05
リヴァイはエレンの話を聞き、記憶の中に突っ掛かる物があった。そう言えば5年前、ある知人の頼みでこの街に来たとき、子狐にあったとリヴァイは思い出した。
しかし、子狐はあんなに成長が遅いものだろうか、リヴァイは頭を捻る。しかし、その考えも泡のように消えていった。何故なら。
「白狐か妖孤だな」
独り呟くリヴァイは鼻で暗がりに笑う。すると何処からか人影がうっすらリヴァイの前に映し出される。それは月の逆光で顔は見えないものの、暗がりになれたリヴァイにはハッキリとわかる。
「ハンジか…盗み見してたな?」
「バレちゃった?」
「お前ごとき見えない方が可笑しい。」
リヴァイはニヤリと口角をあげ、何やら楽しそうだ。
「ご機嫌だねぇ、さっきの子狐ちゃんと何かあったの?」
「ああ、アイツはただの狐じゃねぇって事だな」
「でしょーね、あんな神社の前をフラフラ出来るなんてよっぽどの妖怪じゃないと…私でも近付きたくないわ」
「人間のくせしてよく言う」
ハンジ、リヴァイの知人であり霊媒者、払い屋と言ったところだ。人間の癖にやたら妖怪に絡んではよくわからない実験を行ったり、調査をしている。
リヴァイもまた、そんなハンジの存在を目につけている。無駄に強い霊感と人間のくせして妖力がある奇妙な生き物である。
「前、俺が話した狐の話覚えているか?」
「前…何日前?」
「1825日くらい前だ」
「5年前ねw」
ハンジの質問の仕方にリヴァイはふざけか真剣かは解らないが、わざわざ沿って答える。人間の最近と妖怪の最近では日にち感覚が違い、最近じゃないとハンジは苦笑する。
「…確か、私が呼んだときだよね…あー、聞いた聞いた!確か遅れてきた理由だったね」
「俺がたまたま見たら居たんでな、何もしてねえガキを苛めるなんざ気に食わなかったかったからな。その時、確か帰り様に『また来る』みたいな事を俺が言ったらしくてな、ズット待ってるらしいんだ。」
「なるほどねー」
リヴァイは今さっき聞いてきたエレンの話をザックリ説明する。ハンジは楽しそうに笑っており何やら企んでそうだ。
「で、その子には言ったの?」
「言ってないが…言うべきなのか?」
「そりゃそうでしょ、名前まで教えた挙げ句しかも探してるんでしょ?リヴァイのこと」
「…白狐にか?」
「あー…」
白狐、騙すのがもっとも上手い妖怪として人間だけでなく、妖怪からも嫌われている。綺麗な容姿に化けたり、時には子供に化けたり性別を逆転して騙すものも多々いる。
だから、リヴァイは多かれ少なかれ警戒をしている。妖である自分はエレンが狐であることは解るが、本性まで気付ける力なんて持ち合わせてない。
それに仮にエレンが騙そうなら何が起きるかわからない。
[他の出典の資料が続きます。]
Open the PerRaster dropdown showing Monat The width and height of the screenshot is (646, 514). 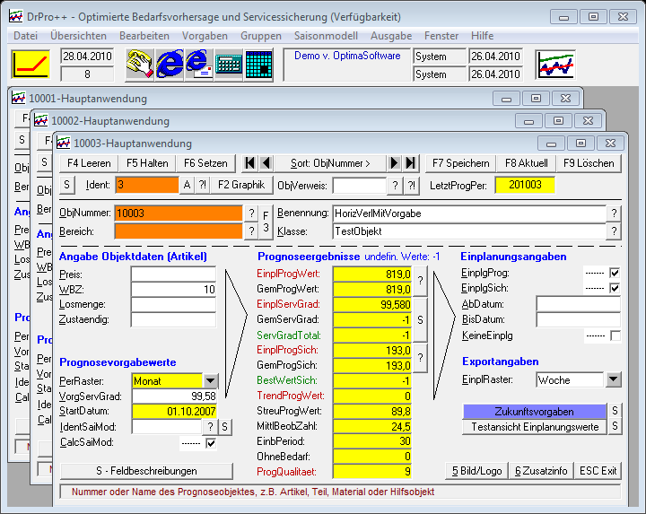pos(210,380)
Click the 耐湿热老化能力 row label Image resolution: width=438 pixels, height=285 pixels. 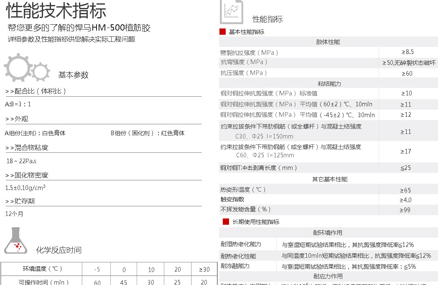(x=241, y=244)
白狐とは嘘をついたりたぶらかすのが、仕事、いや生活だったりするやつもいる。見た目はああ少年のようだが、場合によっては面倒な女でもあったりする。
「白狐かあ…でもリヴァイを騙すんだったら普通女にばけるでしょ」
「…そんな簡単な手を使ってくるような奴らだったら俺はここまで頭を捻らない。」
「そうだね…また、みょーなのに好かれたもんだね」
「全くだ。」
月明かりは雲に隠れ、まるでリヴァイの心の曇りを現しているようだ。ハンジはため息をつくと「また明日行ってみれば?」といい、リヴァイに手をふり何処かへ消える。
「エレン…」
リヴァイはエレンの名をポツリと呟きまた、リヴァイもこの場から消える。